Porfirio Muñoz Ledo
A finales de julio una encuesta periodística exhibía el nivel más bajo de aprobación para un Ejecutivo Federal en los últimos 18 años. Al pésimo desempeño económico y al hartazgo social por la pobreza y la impunidad, se añaden fenómenos sintomáticos como la inverosímil escapatoria del “Chapo” Guzmán, el fracaso de la primera ronda de licitaciones petroleras y la caída del peso, que no pudieron ser ocultadas ni con la destitución del “Piojo” Herrera.
El sistema presidencial mexicano padece un evidente agotamiento, agravado por la transición fallida y la creciente influencia de los poderes fácticos y las finanzas internacionales. En apariencia, el nuestro es uno de los sistemas presidenciales en los que la concentración del poder es más acentuada. La simbología y atribuciones del Ejecutivo lo hacen el pivote alrededor del cual giran los equilibrios del Estado. Por ello mismo, cuando éste falla, el vacío crea la sensación de derrumbe.
El diseño institucional de los poderes públicos, lejos de proporcionar canales idóneos para que las exigencias sociales se procesen, está convirtiéndose en una de las principales fuentes de conflicto. El carácter autocrático de nuestro presidencialismo respondió al impulso de pacificar el país, centralizar las decisiones fundamentales y promover cambios de gran envergadura. Dejó, sin embargo, un inmenso déficit de ciudadanía, quebrantó el equilibrio de poderes e hizo prácticamente nugatoria la rendición de cuentas. En vez de generar un federalismo cooperativo, escrituró una carta feudal para la República.

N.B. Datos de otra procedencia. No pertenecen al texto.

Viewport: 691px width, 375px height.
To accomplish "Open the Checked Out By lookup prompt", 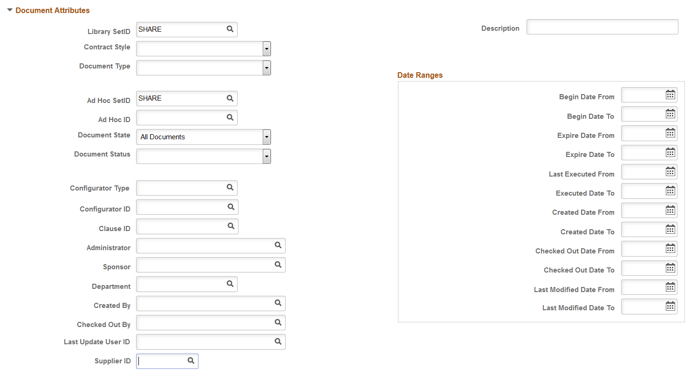I will coord(278,322).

La instauración de una genuina democracia exigía, como lo dijimos hace más de 20 años, una reforma integral del Estado que, entre otras modificaciones, estableciera mayor simetría entre la presidencia y el congreso y construyera un poder judicial verdaderamente autónomo. Desde la Comisión para la Reforma del Estado de 2000 y en numerosos foros parlamentarios y académicos, se planteó la necesidad de un cambio de régimen que garantizara la gobernabilidad democrática. Se debatió, sobre todo, el ritmo y alcance de esa transformación, pero hubo coincidencia en el sentido de adoptar, aunque fuese gradualmente, procedimientos propios del parlamentarismo a fin de otorgar sentido a la pluralidad política y distinguir con nitidez las esferas competenciales del Estado y del Gobierno. En estos principios convergieron personalidades políticas de casi todos los partidos y algunas de ellas los promovieron abiertamente.

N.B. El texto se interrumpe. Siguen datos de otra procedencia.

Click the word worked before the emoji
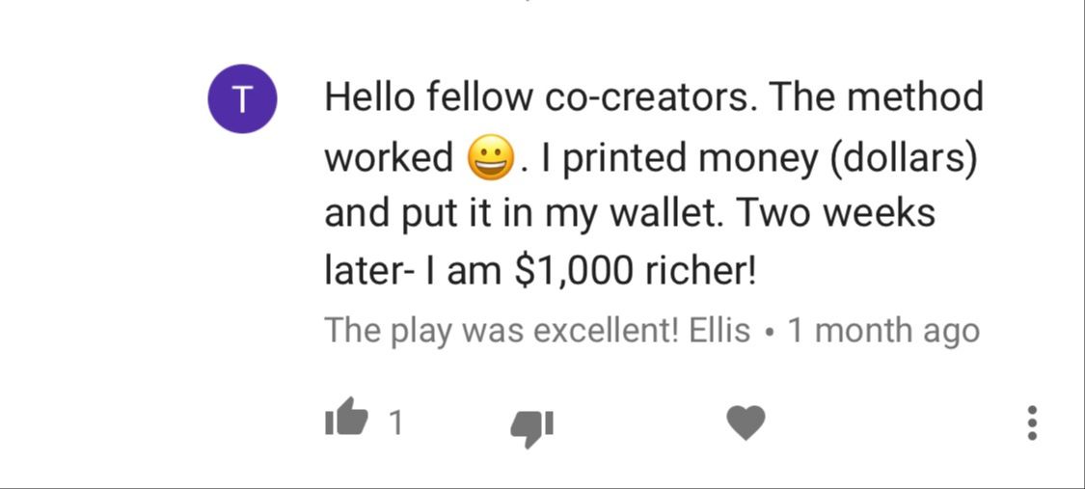The height and width of the screenshot is (489, 1085). [x=389, y=158]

En los tiempos de la alternancia, la parlamentarización se hacía ya necesaria, ahora es urgente e inaplazable. No obstante, los atavismos políticos, la ignorancia y hasta el temor a lo desconocido han frenado una y otra vez el intento. Prueba de ello es que las más recientes reformas políticas sólo han arrojado ajustes marginales sin tocar la estructura del poder e introducido cambios sociales y económicos cuyos efectos han sido regresivos y merecen el repudio mayoritario de la sociedad.

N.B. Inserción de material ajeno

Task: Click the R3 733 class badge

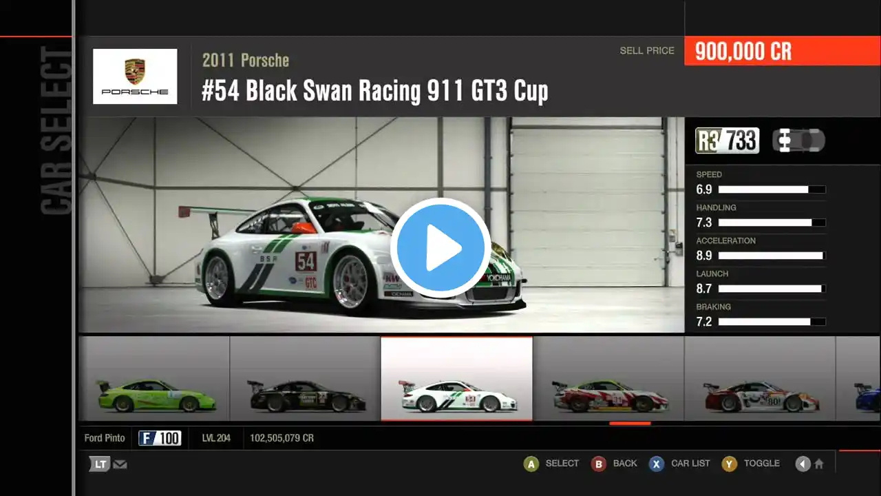Action: (x=728, y=141)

Antes de terminar este artículo apareció la noticia de la inminente elección por unanimidad del Diputado Manlio Fabio Beltrones como presidente del Partido Revolucionario Institucional. No parece tratarse de la instauración de un Ejecutivo bicéfalo, ya que las funciones de cada cargo son obviamente distintas; más bien se trataría de una restauración partidaria. Habida cuenta de los antecedentes del elegido y de la zozobra política que vive el país, es claro que se trata de estimular un polo de poder que se haga cargo de los destinos electorales inmediatos de un partido que sólo alcanzó el 14% de las preferencias del cuerpo electoral, aunque haya obtenido el 29% de los votos efectivos. El alza de la popularidad de Andrés Manuel López Obrador y de otros eventuales candidatos de la oposición, desata una carrera presidencial para el año 2018 en la que el partido en el poder está perdiendo toda posibilidad de retenerlo.
Lo que el país espera es una verdadera reforma del poder y un cambio de rumbo que lo rescate de la desesperanza. La batalla por el futuro no es una lucha de gladiadores, sino la búsqueda de soluciones institucionales y de esquemas alternativos de desarrollo. Los equilibrios que requerimos demandan una nueva racionalidad en el ejercicio del gobierno y una apertura efectiva a la participación de la ciudadanía, liberada de la miseria, en la toma de decisiones.